Unfortunately, this also brings a huge risk for rideshare drivers which they may not be aware of. Most car insurance policies do not allow “drive for hire” under a personal auto policy, so drivers run the risk of not being covered properly if they have an accident while driving for a rideshare company. It’s a gap that spawned a new “hybrid auto policy” created by GEICO called GEICO Ridesharing Insurance.

This policy replaces the driver’s current personal auto insurance policy and provides coverage for both personal and rideshare use at the same time. The coverage is in effect when the rideshare app is off, when it is on with no passengers in the vehicle, and when it is on with passengers, bridging the gap that the rideshare companies won’t typically cover. Since GEICO Ridesharing Insurance will cover a rideshare driver whether he or she is “on the clock” or just driving for personal reasons, there is no need to worry about which policy will be primary in the event of an accident.

The GEICO Ridesharing Insurance is now available for purchase in:
AL, AZ, AR, CT, CO, DE, DC, FL, GA, ID, IL, IN, IA, KS, LA, ME, MD, MN, MS, MO, MT, NE, NM, ND, OH, OK, OR, PA, RI, SC, SD, TN, TX, VT, VA, WA, WV, WI, and WY.
Check back frequently as we are continually adding states.

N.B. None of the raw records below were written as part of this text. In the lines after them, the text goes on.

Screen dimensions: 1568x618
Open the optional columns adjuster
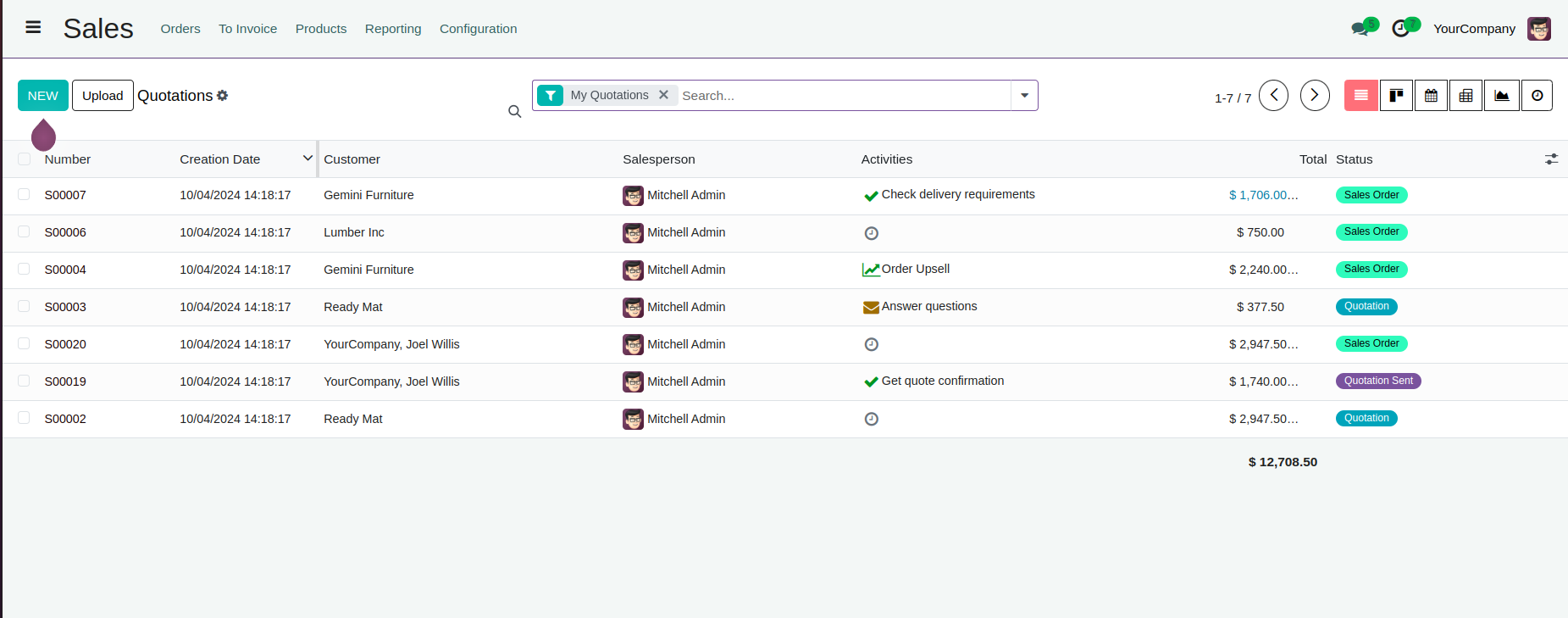pyautogui.click(x=1551, y=159)
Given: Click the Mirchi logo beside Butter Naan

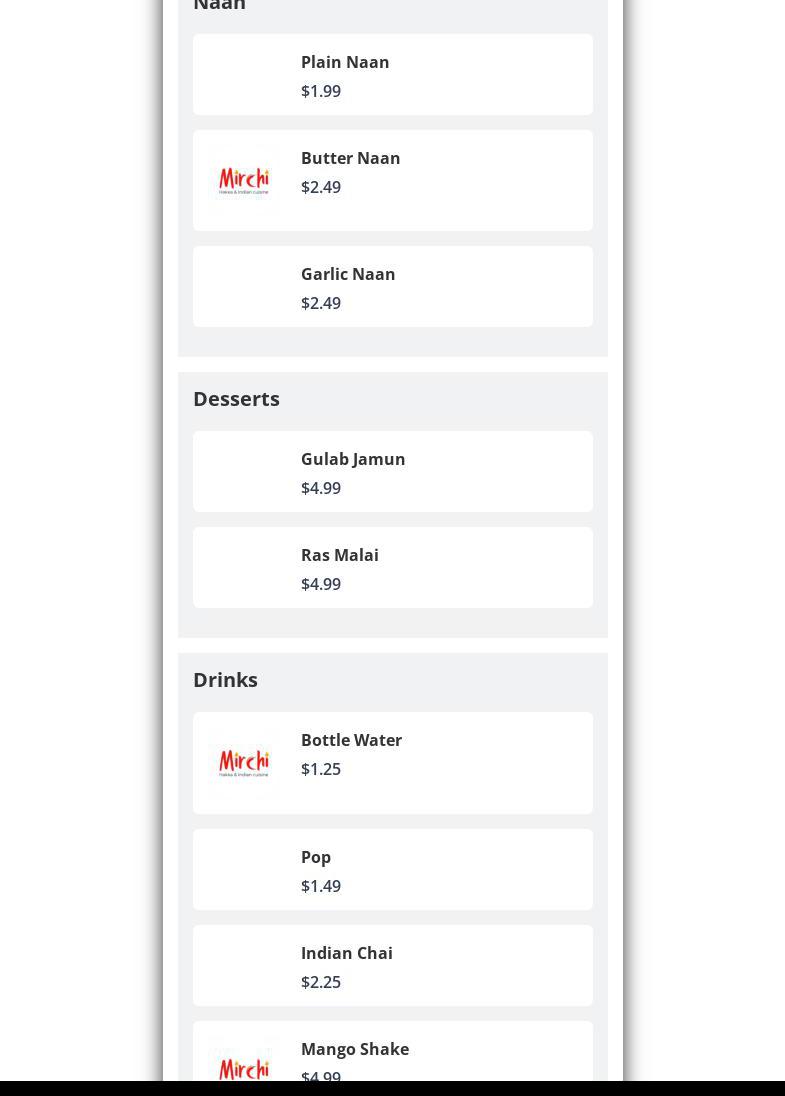Looking at the screenshot, I should 244,181.
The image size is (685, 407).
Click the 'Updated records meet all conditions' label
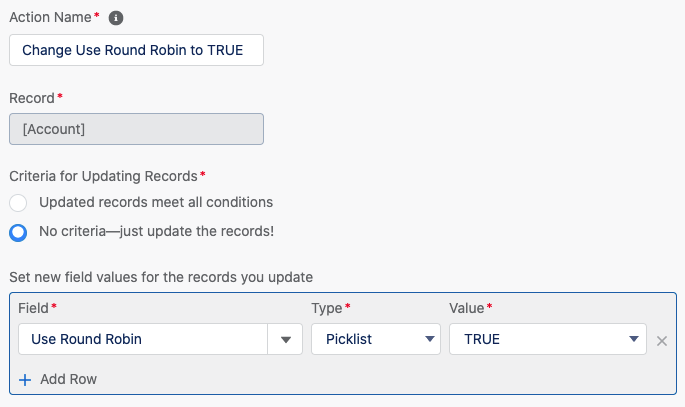(x=156, y=202)
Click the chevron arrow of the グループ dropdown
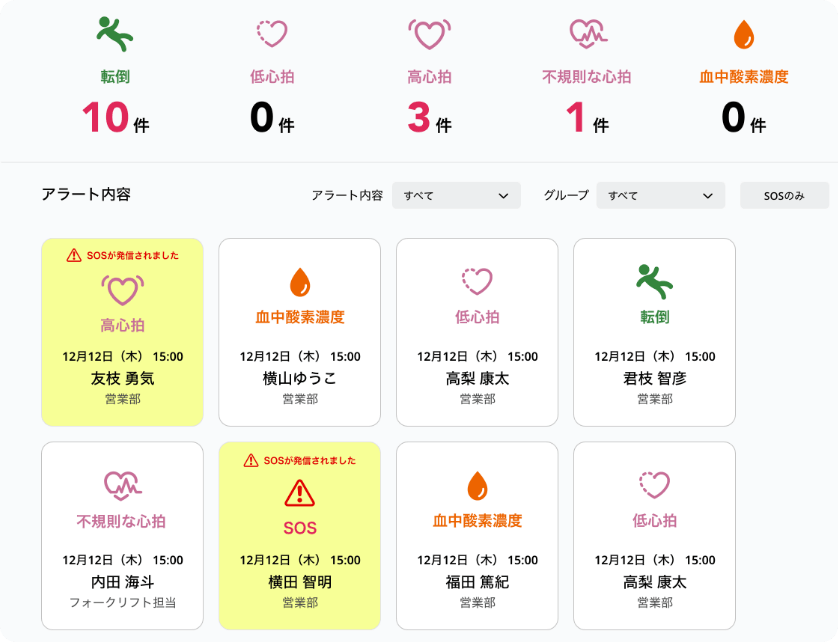Viewport: 838px width, 642px height. pos(708,196)
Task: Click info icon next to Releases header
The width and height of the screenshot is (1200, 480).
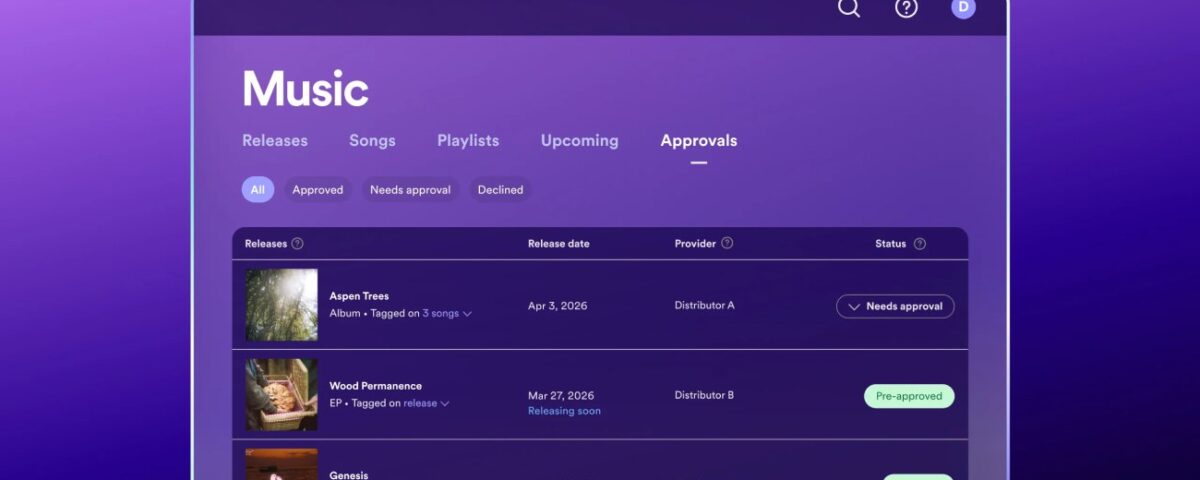Action: tap(297, 243)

The above is meant as general information and provides general policy descriptions to help you understand the different types of coverages. These descriptions do not refer to any specific contract of insurance and they do not modify any definitions expressly stated in any contracts of insurance. We encourage you to speak to your insurance representative and to read your policy contract to fully understand your coverages.

Originally published September 2015.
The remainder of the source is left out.